## Start

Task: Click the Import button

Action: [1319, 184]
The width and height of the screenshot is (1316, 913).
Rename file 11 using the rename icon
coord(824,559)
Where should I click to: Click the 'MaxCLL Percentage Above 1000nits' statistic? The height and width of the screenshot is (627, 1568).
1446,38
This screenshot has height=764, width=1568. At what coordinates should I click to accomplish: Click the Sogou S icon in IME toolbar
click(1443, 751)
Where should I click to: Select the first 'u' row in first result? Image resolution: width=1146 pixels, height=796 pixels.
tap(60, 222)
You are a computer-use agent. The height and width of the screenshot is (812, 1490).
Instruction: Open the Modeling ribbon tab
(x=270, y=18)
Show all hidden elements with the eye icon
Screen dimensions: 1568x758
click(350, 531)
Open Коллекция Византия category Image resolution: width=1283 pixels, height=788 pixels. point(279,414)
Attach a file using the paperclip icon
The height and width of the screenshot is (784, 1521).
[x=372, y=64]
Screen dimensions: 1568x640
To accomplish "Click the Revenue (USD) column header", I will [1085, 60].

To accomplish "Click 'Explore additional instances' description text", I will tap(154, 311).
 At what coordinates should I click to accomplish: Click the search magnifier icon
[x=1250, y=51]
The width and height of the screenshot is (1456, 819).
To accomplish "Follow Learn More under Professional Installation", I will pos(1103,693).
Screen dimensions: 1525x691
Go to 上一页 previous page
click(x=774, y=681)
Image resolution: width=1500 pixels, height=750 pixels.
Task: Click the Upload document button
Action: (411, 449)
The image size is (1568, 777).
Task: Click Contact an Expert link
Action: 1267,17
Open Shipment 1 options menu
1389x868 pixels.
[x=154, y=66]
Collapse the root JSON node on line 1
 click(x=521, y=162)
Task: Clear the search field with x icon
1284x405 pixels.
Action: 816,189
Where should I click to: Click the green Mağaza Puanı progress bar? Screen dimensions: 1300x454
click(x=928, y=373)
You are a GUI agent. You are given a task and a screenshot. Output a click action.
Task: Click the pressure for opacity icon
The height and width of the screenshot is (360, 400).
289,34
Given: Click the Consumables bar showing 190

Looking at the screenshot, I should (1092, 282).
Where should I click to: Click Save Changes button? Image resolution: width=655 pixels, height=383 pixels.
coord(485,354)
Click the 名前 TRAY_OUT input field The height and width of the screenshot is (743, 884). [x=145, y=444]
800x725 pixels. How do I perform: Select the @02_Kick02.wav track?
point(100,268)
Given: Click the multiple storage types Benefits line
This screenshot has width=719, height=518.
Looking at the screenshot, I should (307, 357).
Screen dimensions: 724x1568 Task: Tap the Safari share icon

## End

◆ **Task details**: Transcribe the lines from the line with "Where should I click to: Click Save" through the end of the records, keeping every character as it stands.

◆ **Task solution**:
Where should I click to: Click Save Changes button? Image resolution: width=655 pixels, height=383 pixels.
coord(485,354)
Click the 名前 TRAY_OUT input field The height and width of the screenshot is (743, 884). [x=145, y=444]
800x725 pixels. How do I perform: Select the @02_Kick02.wav track?
point(100,268)
Given: Click the multiple storage types Benefits line
This screenshot has width=719, height=518.
Looking at the screenshot, I should (307, 357).
Screen dimensions: 724x1568 Task: Tap the Safari share icon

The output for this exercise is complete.